### Exercise description
Reproduce the data below from the line with "At what (x,y)" up to and including the line with "Looking at the", word for word. Leave the pictures out of your answer.

### Dataset
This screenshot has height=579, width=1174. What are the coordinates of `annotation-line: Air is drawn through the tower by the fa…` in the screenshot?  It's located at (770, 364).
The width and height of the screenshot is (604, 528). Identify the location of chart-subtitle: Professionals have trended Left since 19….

* * *

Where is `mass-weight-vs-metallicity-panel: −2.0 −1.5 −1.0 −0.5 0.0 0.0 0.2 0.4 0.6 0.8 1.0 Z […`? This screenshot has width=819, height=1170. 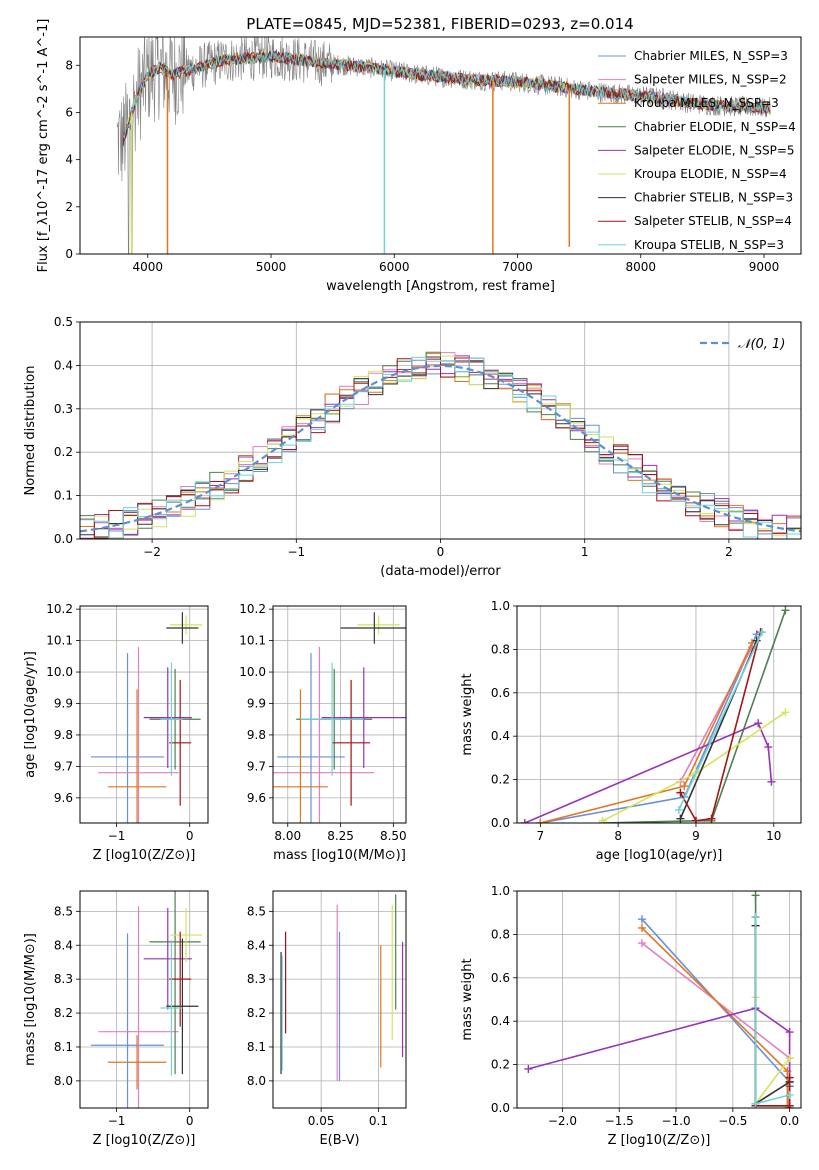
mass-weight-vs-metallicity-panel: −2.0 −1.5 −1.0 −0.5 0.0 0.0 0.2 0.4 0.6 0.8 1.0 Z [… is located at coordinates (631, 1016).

---

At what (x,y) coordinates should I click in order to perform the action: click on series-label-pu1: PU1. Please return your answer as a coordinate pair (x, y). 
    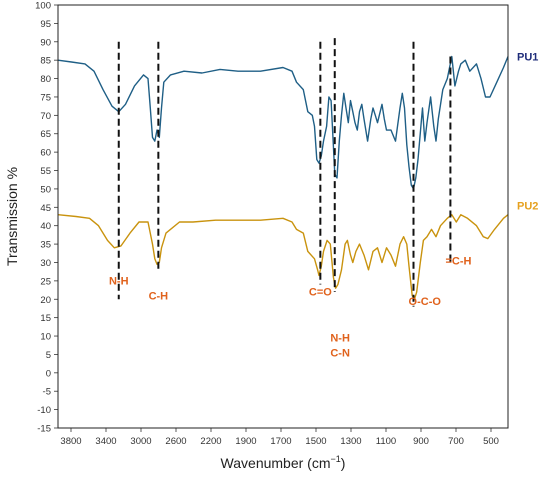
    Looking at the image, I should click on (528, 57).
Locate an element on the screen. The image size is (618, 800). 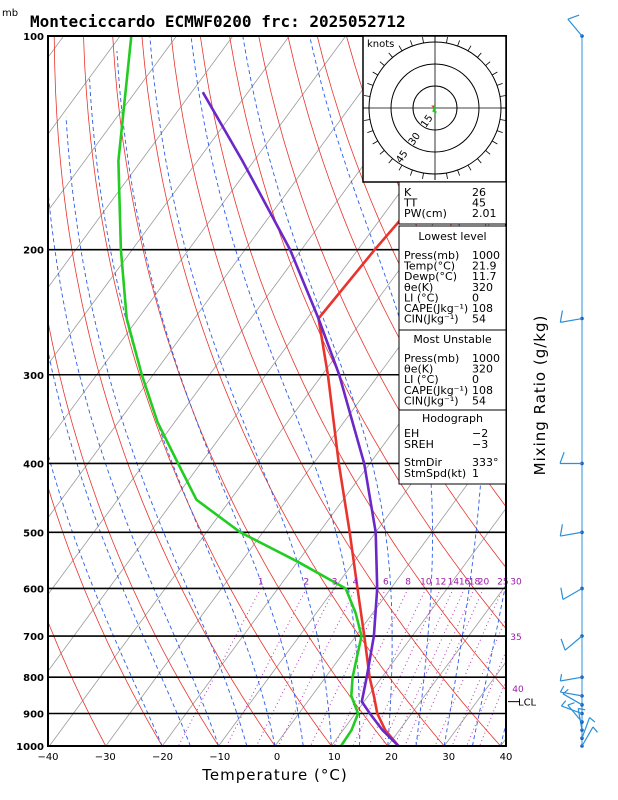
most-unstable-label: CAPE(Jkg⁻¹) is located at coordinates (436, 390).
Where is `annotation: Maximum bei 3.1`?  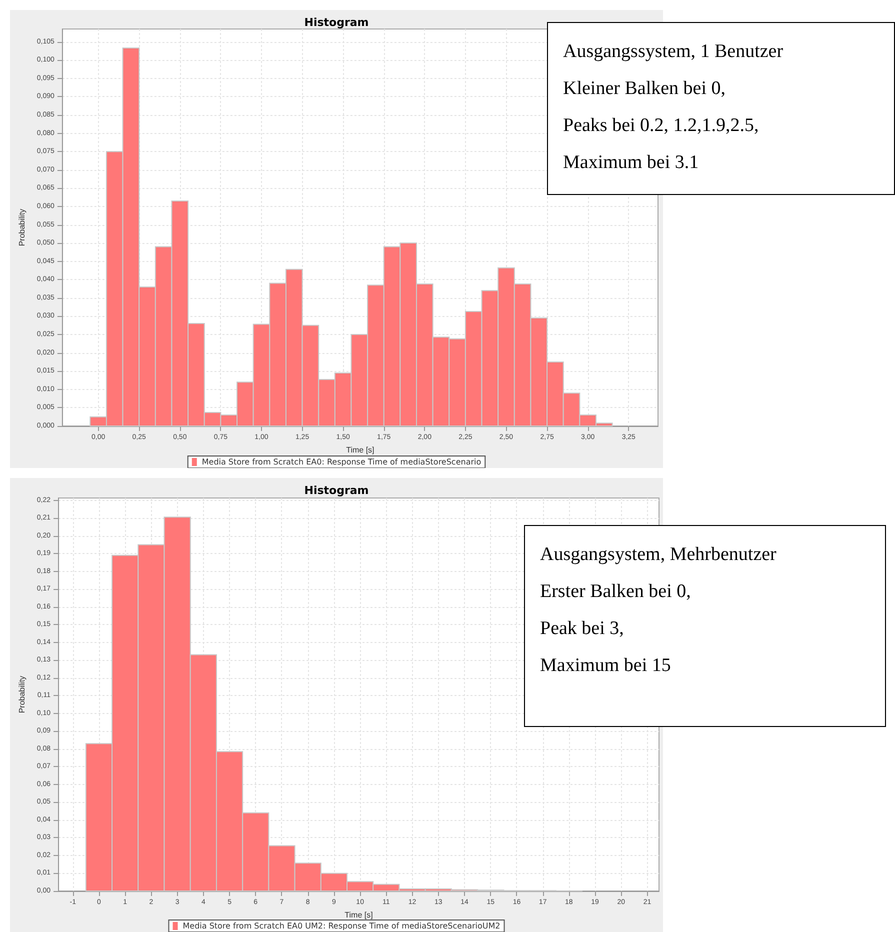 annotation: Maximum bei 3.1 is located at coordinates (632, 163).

### Output for this task
At what (x,y) coordinates should I click in order to perform the action: click on series-label-pu1: PU1. Please return your answer as a coordinate pair (x, y). 
    Looking at the image, I should click on (528, 57).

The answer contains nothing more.